Id. at 815. Accordingly, just as this Court in Boston Old Colony held after concluding that the evidence demonstrated that the insurer fulfilled its obligations of good faith, the Fourth District "conclude[d] that the trial court should have directed a verdict" in the insurer's favor. Id. at 816. There is no conflict (misapplication or otherwise) between Boston Old Colony and Harvey .

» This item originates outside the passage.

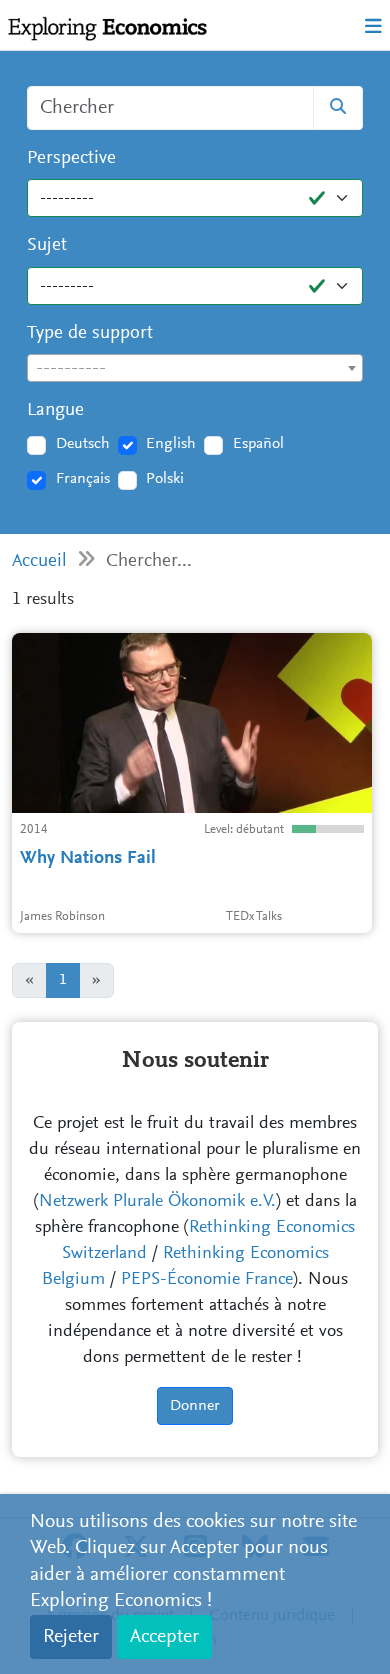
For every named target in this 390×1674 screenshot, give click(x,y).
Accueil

Additionally, there is no conflict between the Fourth District's decision in Harvey and this Court's decision in Berges v. Infinity Insurance Co. , 896 So.2d 665 (Fla. 2004). In Berges , 896 So.2d at 668-69, this Court repeated the obligations outlined in Boston Old Colony, the same obligations of good faith applied by the Fourth District in Harvey . The results were different in Berges and Harvey because the facts were different. In Berges , 896 So.2d at 670-71, the insurer failed to meet settlement deadlines and only notified the insured of the possibility of an excess judgment and the right to retain independent counsel after the deadlines passed. There was also expert testimony in Berges that the insurer "could have and should have been able to pay the policy limits within the time period." Id. at 678. In contrast, in Harvey , GEICO did not fail to meet any settlement deadlines, and GEICO promptly notified the insured of the possibility of an excess judgment and the right to retain independent counsel 3 days after the accident. 208 So.3d at 812. And 9 days after the accident, "GEICO sent the estate a release along with a check for the $100,000 policy *23limits even though the estate never demanded the policy limits." Id. Furthermore, in Harvey , the Fourth District's examination of GEICO's conduct in fulfilling its obligations of good faith is entirely consistent with the language in Berges stating that the focus of a bad faith case is on the conduct of the insurer. The Fourth District's comment in Harvey regarding the insured's actions or inactions was dicta and only mentioned after Fourth District reached its holding that GEICO fulfilled its obligations of good faith to the insured. Therefore, because Harvey applied the same obligations of good faith listed in Berges to reach its holding but to different facts, there is no conflict.

Accordingly, Harvey does not conflict with Boston Old Colony or Berges , and this Court does not have jurisdiction. I respectfully dissent.

CANADY, C.J., and LAWSON, J., concur.